The American Dream promises that anyone, regardless of their social position, can be as successful as they want. It is the myth of endless frontiers and infinite opportunities for all. It fuels the tale that upward mobility is possible for all who work hard, sacrifice, take risks, and follow the rules.

Yet despite its ardent devotees, the dream has not materialized for most. America is unrivaled in the inequality of its citizens.  Recently, the United States was ranked 27th in social mobility by the World Economic Forum. An American’s station in life is predetermined by the race and class they are born into. Social scientists have shown that the complexion of a person’s skin is a more powerful determinant of job acquisition than skills or education.
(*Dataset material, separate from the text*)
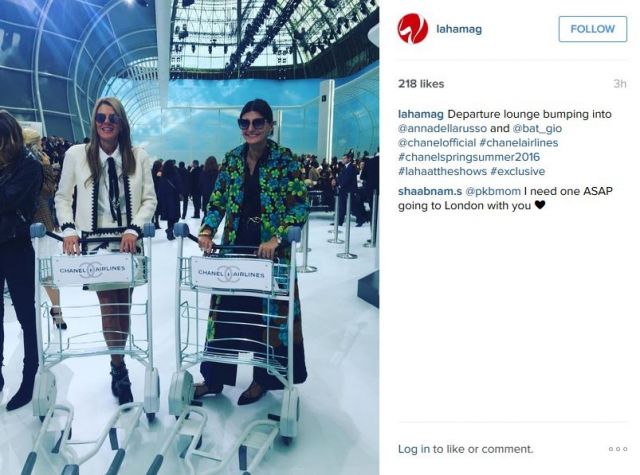The height and width of the screenshot is (475, 640).
Task: Browse the #chanelairlines hashtag
Action: (x=519, y=142)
Upward mobility may require hard work and sacrifice, but they are not sufficient for the majority of Americans.

The persistence of the American Dream in spite of evidence to the contrary is the paradox of America. This nation was founded on an ideal far from its reality. It promised a dream, but for many it delivered a nightmare. Millions were enslaved throughout the land when freedom for all was inscribed in its founding documents. Opportunity and a promise of equality and justice coaxed migrants from across the globe even as a racial caste system was inscribed into the culture of this nation. Personal responsibility and meritocracy were touted as the reason for individual achievements while genocidal westward expansion and government subsidies gave white Americans the right to claim what their hard work could not. The American Dream was hoarded through the power of a state in favor of some and against others, leaving a legacy of inequality.
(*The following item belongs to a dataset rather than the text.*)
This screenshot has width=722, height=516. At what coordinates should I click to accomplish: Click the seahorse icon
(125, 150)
As an immigrant and a researcher of immigrants, I know the American Dream thrives with us. Immigrants continue to come to this nation for the same core reason they have always come: In search of a better future. They come believing that everyone has a chance for success. That all those who work hard and follow the rules can go as far as their ambitions will take them. Yet these immigrants are not naive. They are well aware of the barriers hindering upward mobility. But when confronted with the prohibitive paths to the American Dream they do not give up. They put their faith in God. I spent years studying Latin American immigrants who converted to Prosperity Gospel. This form of Christianity teaches its adherents that if they work hard and have faith, God will bless them. Prosperity Gospel fuels the hope that they can succeed in the face of insurmountable obstacles. It teaches survival and coping mechanisms that lead to assimilation. Prosperity Gospel is an individualistic, meritocratic, and capitalist religion. It is the Gospel of the American Dream embodying the core characteristics of modern America.

The persistence of the American Dream in spite of evidence to the contrary is the paradox of America.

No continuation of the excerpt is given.